- _WHAT THE EXERCISE ASKS_: Reproduce every record below exactly as written, leaving out any pictures.

++++++++++

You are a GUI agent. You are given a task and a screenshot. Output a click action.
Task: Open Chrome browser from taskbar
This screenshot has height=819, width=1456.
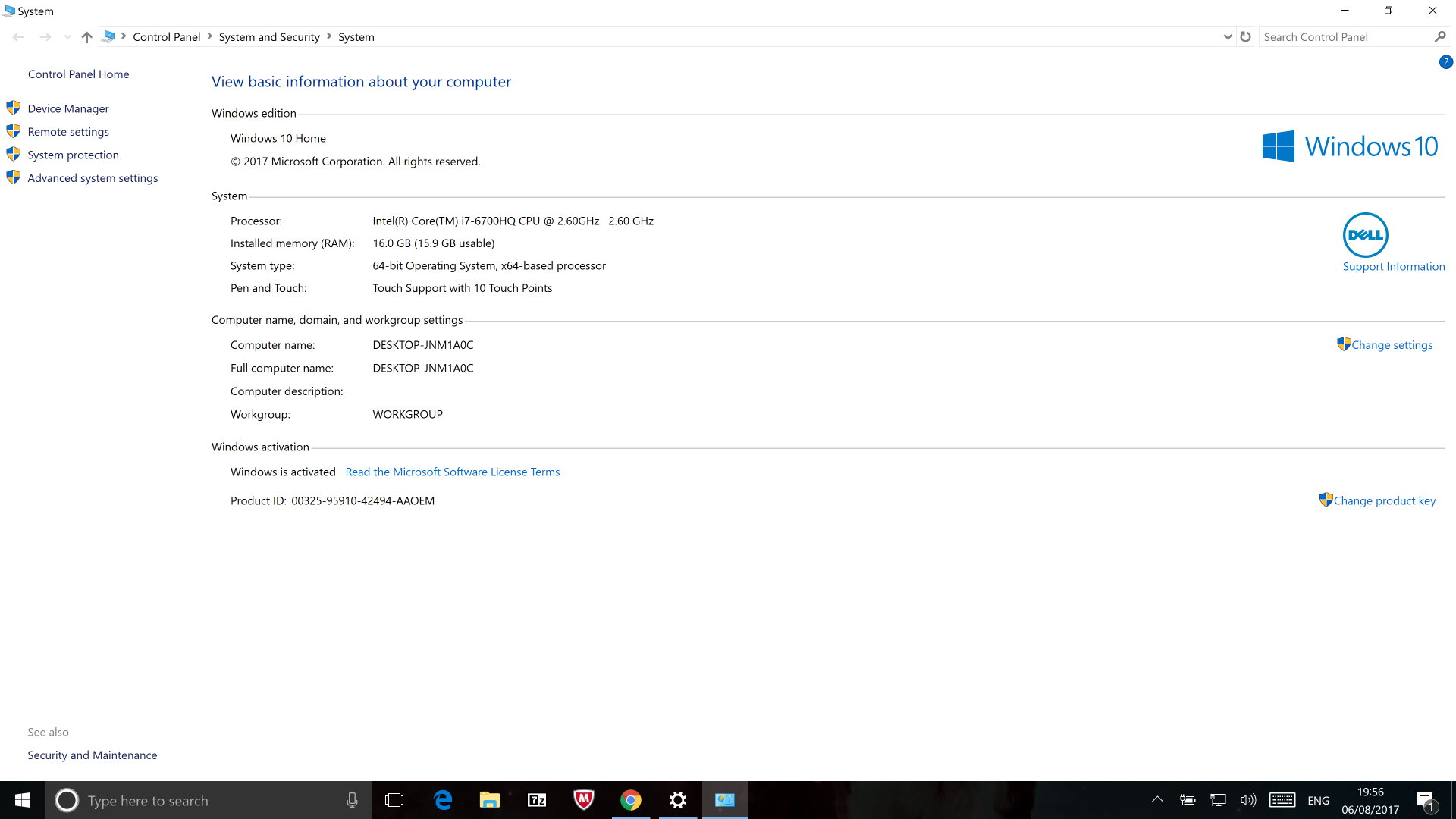[x=631, y=800]
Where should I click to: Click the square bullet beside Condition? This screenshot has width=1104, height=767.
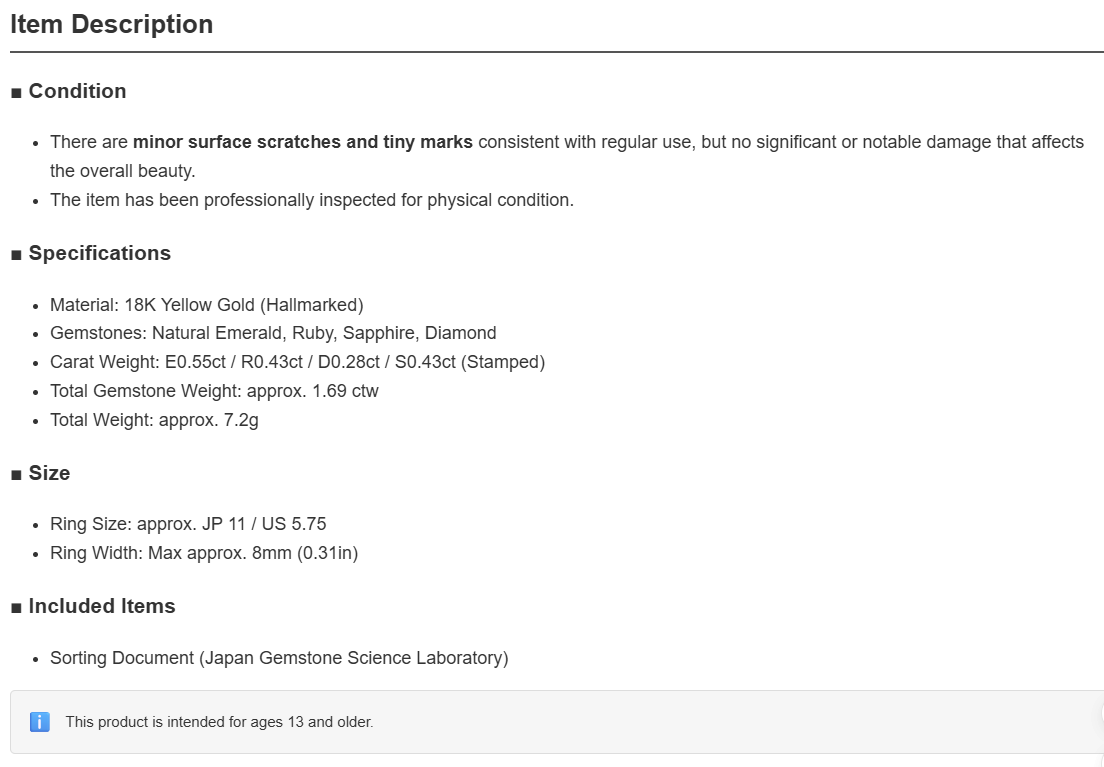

++++++++++

- _ANSWER BELOW_:
You are a GUI agent. You are given a task and a screenshot. Output a click action.
Task: Open Chrome browser from taskbar
This screenshot has height=819, width=1456.
[x=631, y=800]
Where should I click to: Click the square bullet beside Condition? This screenshot has width=1104, height=767.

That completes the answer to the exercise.